## [Aim of the task]
All of the records below are to be printed exactly; the pictures are to be left out.
*** Opening Data shown ***
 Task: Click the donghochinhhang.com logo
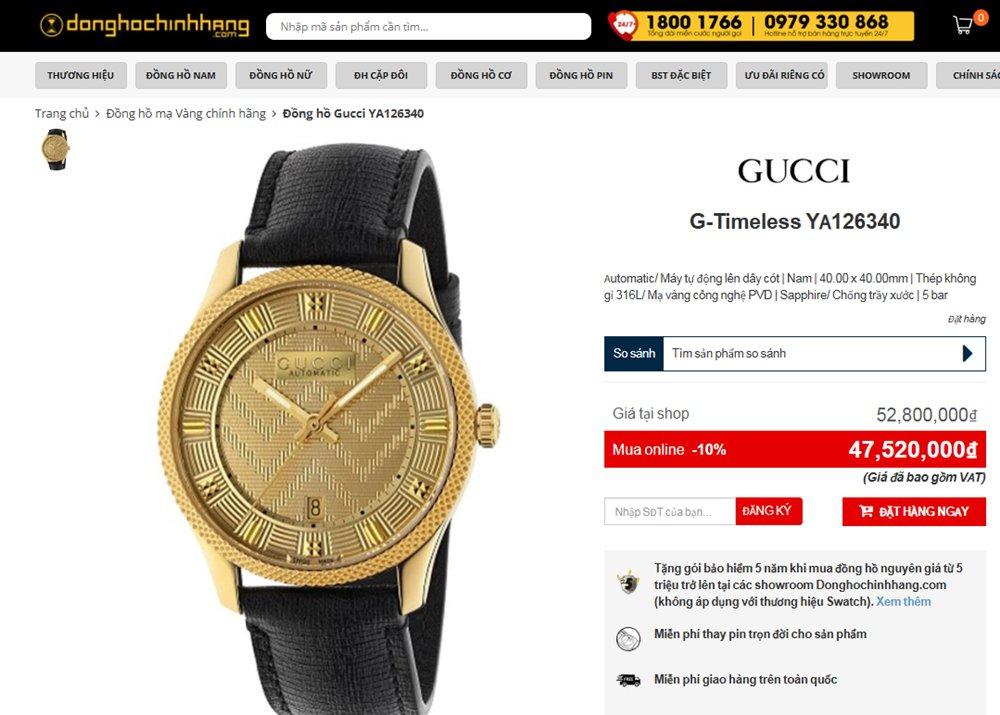click(145, 26)
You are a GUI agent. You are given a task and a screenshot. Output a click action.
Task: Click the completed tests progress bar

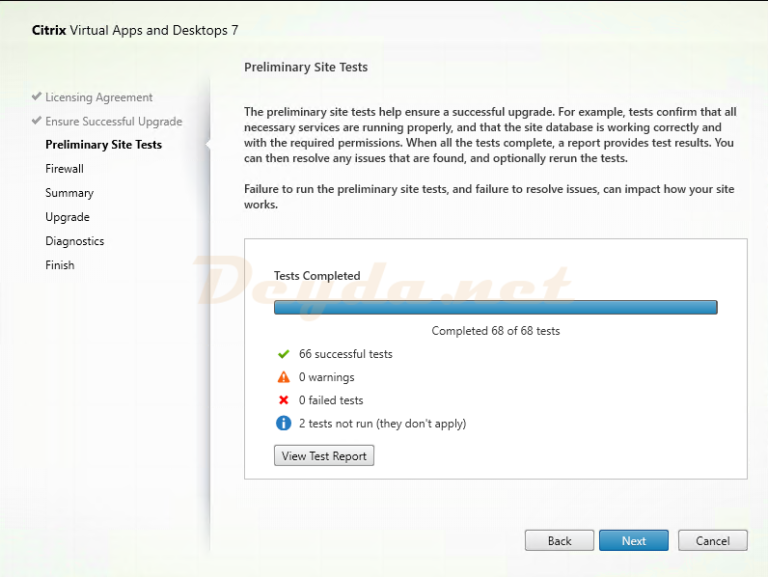495,307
*** Closing Data shown ***
## [Solution]
 Task: Click the donghochinhhang.com logo
click(145, 26)
You are a GUI agent. You are given a task and a screenshot. Output a click action.
Task: Click the completed tests progress bar

495,307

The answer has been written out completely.